Des coiffeurs de tout le pays, quelque 400 selon la fédération professionnelle Coiffure.org, ont mené une action symbolique dans les rues, samedi sur le coup de 12h15. Une manière d'exprimer leur mécontentement et de demander aux autorités la réouverture de leurs commerces dès le 14 décembre.

Les coiffeurs participant à l'action ont sorti leur matériel dans la rue pour coiffer un mannequin ou une personne de leur bulle. Ils voulaient ainsi montrer leur incompréhension face aux mesures fédérales et leur désarroi par rapport à une situation financière qui ne cesse de se dégrader depuis le début de la crise sanitaire.
"Certains n'ont pas osé participé à l'opération car les autorités communales ont indiqué que des amendes pourraient être mises", ajoute Coiffure.org. "Mais tous ensemble, nous sommes déterminés à obtenir la réouverture de nos salons et des aides financières en rapport avec nos pertes".
 

Des mesures de soutien insuffisantes

Selon une enquête menée par la fédération auprès de 1.840 coiffeurs, 74 % considèrent que la crise représente une menace pour la poursuite de leurs activités. En Flandre et en Wallonie, les mesures de soutien apparaissent insuffisantes pour couvrir leurs frais fixes, alors qu'à Bruxelles, elles sont toujours au point mort. Pas moins de 81% des coiffeurs interrogés ont, par ailleurs, été approchés par des clients désirant se faire coiffer à l'abri des regards, en toute illégalité.

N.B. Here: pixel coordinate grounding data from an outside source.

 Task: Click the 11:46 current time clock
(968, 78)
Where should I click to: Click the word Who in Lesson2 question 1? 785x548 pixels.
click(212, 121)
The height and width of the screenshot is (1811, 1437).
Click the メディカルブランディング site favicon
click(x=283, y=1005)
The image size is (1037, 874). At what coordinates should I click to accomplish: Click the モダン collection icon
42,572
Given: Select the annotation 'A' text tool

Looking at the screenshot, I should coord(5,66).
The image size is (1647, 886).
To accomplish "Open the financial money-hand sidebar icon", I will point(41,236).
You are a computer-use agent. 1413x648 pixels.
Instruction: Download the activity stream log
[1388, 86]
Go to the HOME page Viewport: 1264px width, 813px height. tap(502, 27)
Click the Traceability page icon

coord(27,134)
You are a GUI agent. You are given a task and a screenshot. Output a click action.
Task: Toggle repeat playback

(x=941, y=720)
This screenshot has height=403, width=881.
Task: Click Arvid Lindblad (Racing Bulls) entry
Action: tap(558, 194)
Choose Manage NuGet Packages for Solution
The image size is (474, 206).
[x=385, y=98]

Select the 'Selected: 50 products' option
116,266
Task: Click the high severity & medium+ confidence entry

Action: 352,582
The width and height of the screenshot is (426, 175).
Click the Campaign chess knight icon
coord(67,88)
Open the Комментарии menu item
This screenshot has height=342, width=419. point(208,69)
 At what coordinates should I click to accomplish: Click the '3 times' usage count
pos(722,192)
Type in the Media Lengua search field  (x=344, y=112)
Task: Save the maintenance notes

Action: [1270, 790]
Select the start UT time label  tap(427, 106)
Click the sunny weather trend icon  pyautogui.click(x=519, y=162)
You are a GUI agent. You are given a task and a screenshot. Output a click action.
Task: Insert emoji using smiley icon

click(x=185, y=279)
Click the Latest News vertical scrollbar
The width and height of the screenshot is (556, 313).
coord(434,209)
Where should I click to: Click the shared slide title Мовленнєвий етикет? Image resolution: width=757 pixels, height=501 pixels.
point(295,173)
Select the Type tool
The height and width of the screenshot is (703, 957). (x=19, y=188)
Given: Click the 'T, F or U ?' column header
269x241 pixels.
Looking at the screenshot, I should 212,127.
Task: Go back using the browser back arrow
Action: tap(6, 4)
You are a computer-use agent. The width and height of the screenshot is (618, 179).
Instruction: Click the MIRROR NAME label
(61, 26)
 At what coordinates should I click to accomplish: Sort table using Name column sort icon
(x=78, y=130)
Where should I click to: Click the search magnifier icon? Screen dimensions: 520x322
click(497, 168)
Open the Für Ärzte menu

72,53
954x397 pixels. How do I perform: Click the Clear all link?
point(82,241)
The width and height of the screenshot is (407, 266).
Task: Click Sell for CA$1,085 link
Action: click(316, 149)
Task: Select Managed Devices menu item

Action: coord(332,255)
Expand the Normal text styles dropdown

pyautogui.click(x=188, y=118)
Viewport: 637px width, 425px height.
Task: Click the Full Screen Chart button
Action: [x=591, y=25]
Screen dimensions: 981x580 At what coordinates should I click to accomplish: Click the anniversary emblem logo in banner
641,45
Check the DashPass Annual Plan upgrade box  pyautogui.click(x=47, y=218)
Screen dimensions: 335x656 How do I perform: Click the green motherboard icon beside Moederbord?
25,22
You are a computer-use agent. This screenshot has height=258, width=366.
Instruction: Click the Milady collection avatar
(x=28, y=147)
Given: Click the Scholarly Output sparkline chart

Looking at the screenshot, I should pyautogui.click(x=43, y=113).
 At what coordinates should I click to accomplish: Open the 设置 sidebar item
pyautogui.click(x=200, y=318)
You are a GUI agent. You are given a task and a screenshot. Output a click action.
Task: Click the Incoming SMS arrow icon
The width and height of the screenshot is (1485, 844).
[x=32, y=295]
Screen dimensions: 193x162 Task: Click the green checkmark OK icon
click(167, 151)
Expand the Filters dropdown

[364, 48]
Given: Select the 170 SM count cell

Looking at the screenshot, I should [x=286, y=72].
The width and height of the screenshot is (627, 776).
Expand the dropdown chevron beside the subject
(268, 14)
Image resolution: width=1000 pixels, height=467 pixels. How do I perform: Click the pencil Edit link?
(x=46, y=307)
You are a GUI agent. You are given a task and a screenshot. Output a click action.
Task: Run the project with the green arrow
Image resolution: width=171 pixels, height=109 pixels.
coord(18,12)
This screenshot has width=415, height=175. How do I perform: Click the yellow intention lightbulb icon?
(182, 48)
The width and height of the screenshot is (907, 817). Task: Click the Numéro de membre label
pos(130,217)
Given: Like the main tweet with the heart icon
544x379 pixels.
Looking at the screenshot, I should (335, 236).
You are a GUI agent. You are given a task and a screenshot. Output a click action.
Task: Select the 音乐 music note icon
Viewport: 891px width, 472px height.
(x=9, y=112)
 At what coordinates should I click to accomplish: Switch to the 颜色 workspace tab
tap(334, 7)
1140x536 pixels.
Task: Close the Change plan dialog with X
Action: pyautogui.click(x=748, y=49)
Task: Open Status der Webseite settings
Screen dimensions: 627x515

"Il n'est plus minuit moins une, mais déjà midi quart", souligne Jeff Vermeulen, président de Coiffure.org. "S'il ne nous est pas permis de rouvrir rapidement, les gens passeront les frontières. Sans compter que rien ne prouve que le coronavirus se contracte chez le coiffeur, au contraire".
 

Au mois de décembre l’activité est doublée

Les coiffeurs demandent également des mesures de soutien à hauteur de 30 % de leur chiffre d'affaires de l'an dernier au cours de la même période, sachant que leur activité est habituellement doublée en décembre. Enfin, ils réclament une diminution de la TVA sur les services et l'annulation de l'ONSS du quatrième trimestre 2020, étant donné que leur salon a été fermé durant un trimestre au total sur l'année, en tenant compte du premier confinement.
"Le gouvernement a décidé que la survie des entreprises saines sera assurée. C'est le moment de le prouver", affirme M. Vermeulen. "Nous craignons qu'une vague de faillites ait lieu en janvier. En effet, les coiffeurs doivent alors payer les acomptes sur les congés payés ainsi que l'ONSS de leur personnel pour le quatrième trimestre de l'année. Ils doivent aussi régler la facture ONSS du printemps, pour laquelle ils ont reçu un report".
"Rien de surprenant par conséquent si 74 % d'entre eux estiment que cette crise constitue une menace pour leur activité", conclut-il.